# Deliverable 2: Regression Modeling and Performance Evaluation

In [None]:
# Import libraries
import pandas as pd
import numpy as np
import matplotlib.pyplot as plt
import seaborn as sns
from sklearn.model_selection import train_test_split, cross_val_score
from sklearn.linear_model import LinearRegression, Ridge, Lasso
from sklearn.metrics import mean_squared_error, r2_score


In [None]:
# Load dataset
df = pd.read_excel('Online Retail.xlsx')

# Data Cleaning (same as Deliverable 1)
df = df.dropna(subset=['CustomerID'])
df = df.drop_duplicates(subset=['InvoiceNo', 'StockCode'])
df = df[(df['Quantity'] > 0) & (df['UnitPrice'] > 0)]
df['TotalPrice'] = df['Quantity'] * df['UnitPrice']


## Feature Engineering
Creating new features to improve regression model performance.

In [None]:
# Aggregate data by CustomerID
customer_df = df.groupby('CustomerID').agg({
    'Quantity': 'sum',
    'UnitPrice': 'mean',
    'TotalPrice': 'sum',
    'InvoiceNo': 'nunique'
}).reset_index()

# Rename columns
customer_df.rename(columns={
    'Quantity': 'TotalQuantity',
    'UnitPrice': 'AvgUnitPrice',
    'TotalPrice': 'TotalSpent',
    'InvoiceNo': 'NumPurchases'
}, inplace=True)

# Target variable: TotalSpent (regression target)
X = customer_df[['TotalQuantity', 'AvgUnitPrice', 'NumPurchases']]
y = customer_df['TotalSpent']

# Train-test split
X_train, X_test, y_train, y_test = train_test_split(X, y, test_size=0.2, random_state=42)

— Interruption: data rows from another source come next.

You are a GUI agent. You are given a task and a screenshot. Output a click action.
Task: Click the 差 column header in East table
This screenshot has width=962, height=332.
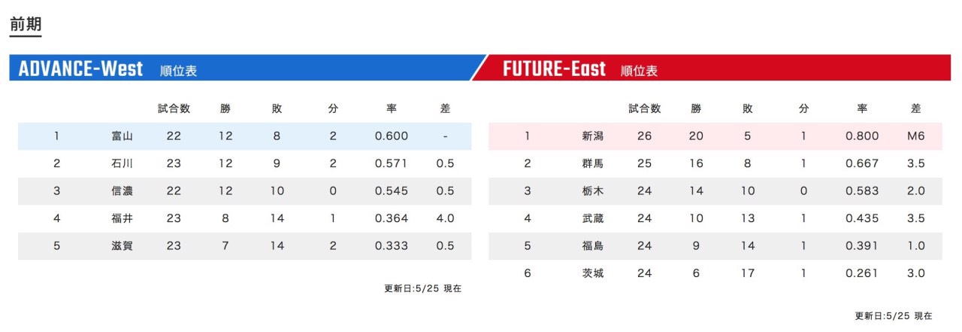pyautogui.click(x=915, y=108)
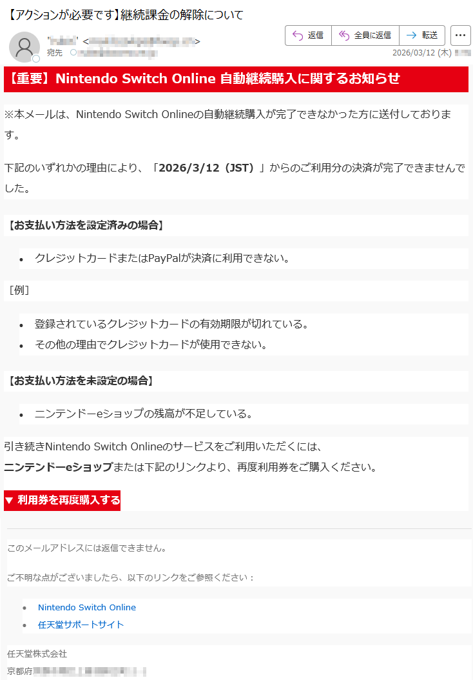Open the Nintendo Switch Online link
This screenshot has height=680, width=473.
coord(86,607)
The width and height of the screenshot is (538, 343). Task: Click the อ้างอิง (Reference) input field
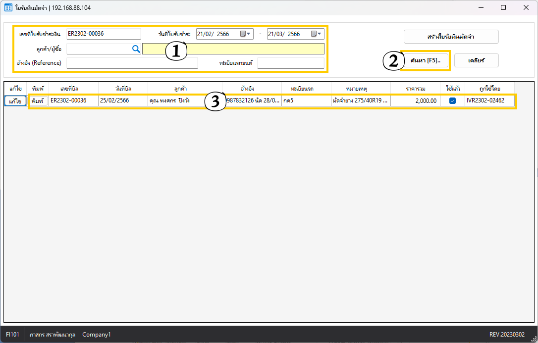coord(132,63)
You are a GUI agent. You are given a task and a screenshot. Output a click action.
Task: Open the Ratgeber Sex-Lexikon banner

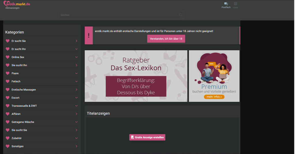(x=136, y=76)
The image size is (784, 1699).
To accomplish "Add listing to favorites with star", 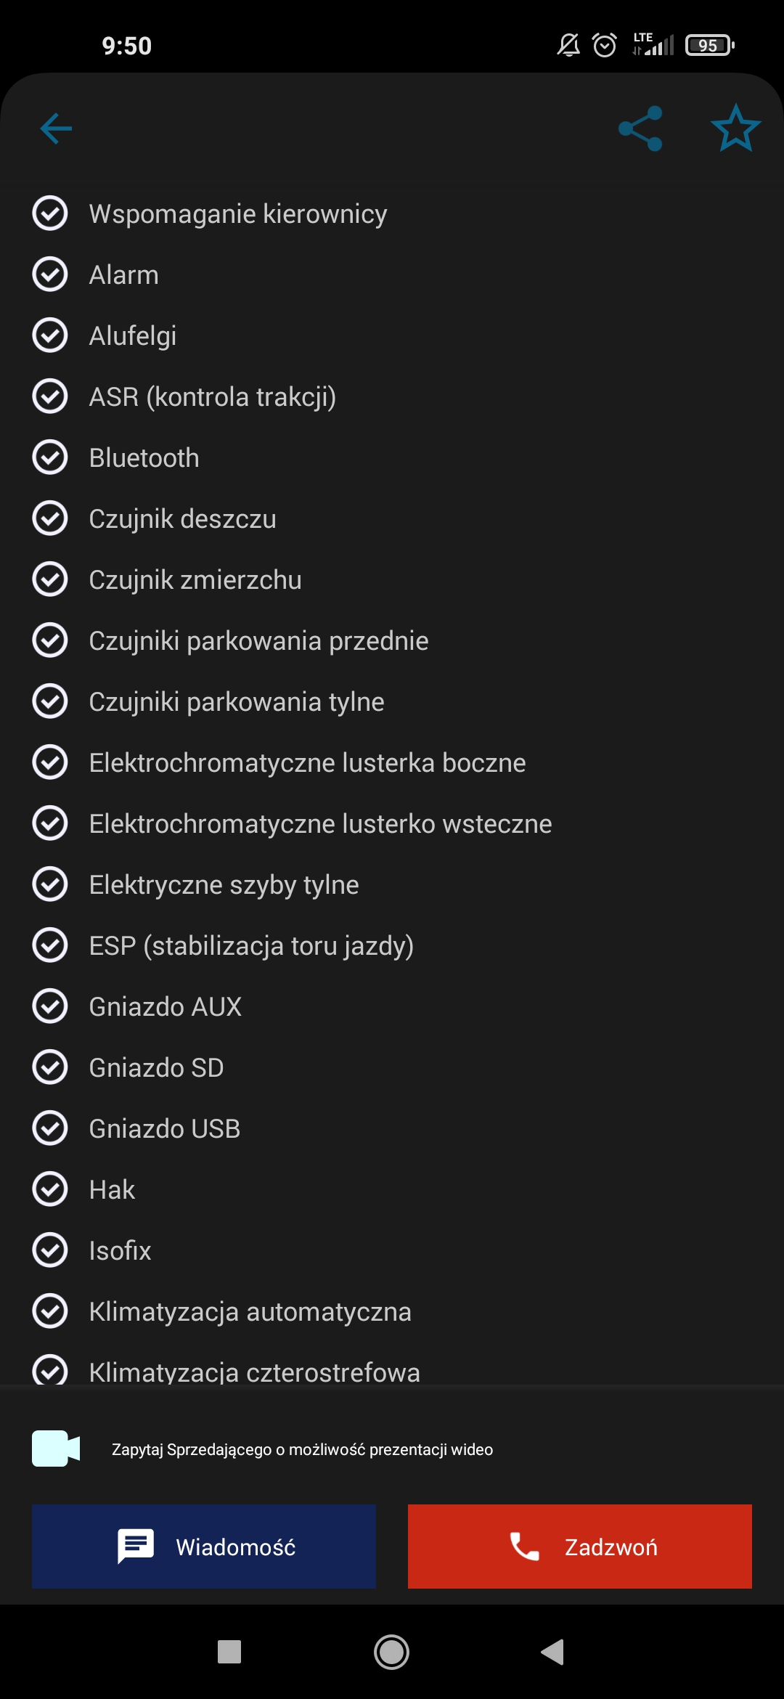I will click(x=735, y=129).
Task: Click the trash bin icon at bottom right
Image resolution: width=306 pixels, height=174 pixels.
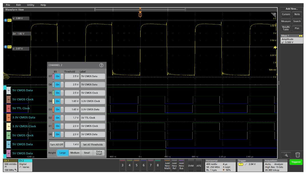Action: (298, 155)
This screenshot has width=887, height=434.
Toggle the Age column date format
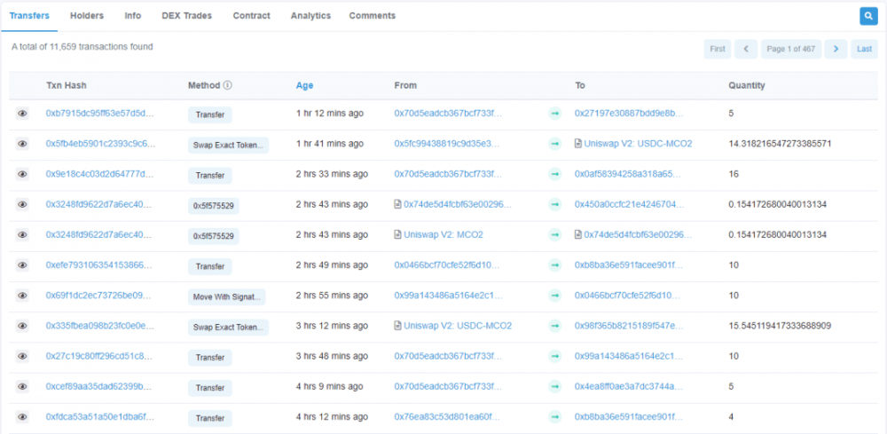pos(304,86)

## Linear Regression Model

In [None]:
# Linear Regression
lr = LinearRegression()
lr.fit(X_train, y_train)
y_pred_lr = lr.predict(X_test)

# Evaluation metrics
mse_lr = mean_squared_error(y_test, y_pred_lr)
rmse_lr = np.sqrt(mse_lr)
r2_lr = r2_score(y_test, y_pred_lr)

print("Linear Regression Results:")
print(f"R-squared: {r2_lr:.4f}")
print(f"MSE: {mse_lr:.4f}")
print(f"RMSE: {rmse_lr:.4f}")


## Ridge Regression Model

In [None]:
# Ridge Regression
ridge = Ridge(alpha=1.0)
ridge.fit(X_train, y_train)
y_pred_ridge = ridge.predict(X_test)

# Evaluation metrics
mse_ridge = mean_squared_error(y_test, y_pred_ridge)
rmse_ridge = np.sqrt(mse_ridge)
r2_ridge = r2_score(y_test, y_pred_ridge)

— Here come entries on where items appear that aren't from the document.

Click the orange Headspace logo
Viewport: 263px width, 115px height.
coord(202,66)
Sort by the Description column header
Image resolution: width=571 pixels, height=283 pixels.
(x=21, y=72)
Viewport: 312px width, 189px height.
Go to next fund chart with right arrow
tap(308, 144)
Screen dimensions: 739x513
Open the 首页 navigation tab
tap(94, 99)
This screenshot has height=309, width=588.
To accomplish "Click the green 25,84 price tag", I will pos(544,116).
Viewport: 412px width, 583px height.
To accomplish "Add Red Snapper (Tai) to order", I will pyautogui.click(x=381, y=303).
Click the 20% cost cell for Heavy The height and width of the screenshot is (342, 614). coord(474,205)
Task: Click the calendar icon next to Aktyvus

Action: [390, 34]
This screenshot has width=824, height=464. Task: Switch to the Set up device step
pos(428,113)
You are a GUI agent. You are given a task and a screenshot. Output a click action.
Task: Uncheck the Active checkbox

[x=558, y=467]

print("Ridge Regression Results:")
print(f"R-squared: {r2_ridge:.4f}")
print(f"MSE: {mse_ridge:.4f}")
print(f"RMSE: {rmse_ridge:.4f}")


## Model Comparison and Cross-Validation

In [None]:
# Compare models using cross-validation
cv_scores_lr = cross_val_score(lr, X, y, cv=5, scoring='neg_mean_squared_error')
cv_scores_ridge = cross_val_score(ridge, X, y, cv=5, scoring='neg_mean_squared_error')

print("Cross-Validation Results (MSE):")
print(f"Linear Regression Mean CV MSE: {-cv_scores_lr.mean():.4f}")
print(f"Ridge Regression Mean CV MSE: {-cv_scores_ridge.mean():.4f}")

# Visualization of predictions
plt.figure(figsize=(10,5))
plt.scatter(y_test, y_pred_lr, color='blue', label='Linear Regression')
plt.scatter(y_test, y_pred_ridge, color='red', label='Ridge Regression', alpha=0.7)
plt.plot([y_test.min(), y_test.max()], [y_test.min(), y_test.max()], 'k--', lw=2)
plt.xlabel('Actual TotalSpent')
plt.ylabel('Predicted TotalSpent')
plt.title('Actual vs Predicted: Linear vs Ridge Regression')
plt.legend()
plt.show()


## Insights and Observations
- Both Linear and Ridge Regression models performed well, but Ridge slightly reduced overfitting with similar RMSE.
- Feature engineering helped capture key aspects of customer spending.
- Cross-validation confirmed that Ridge Regression has better generalization on unseen data.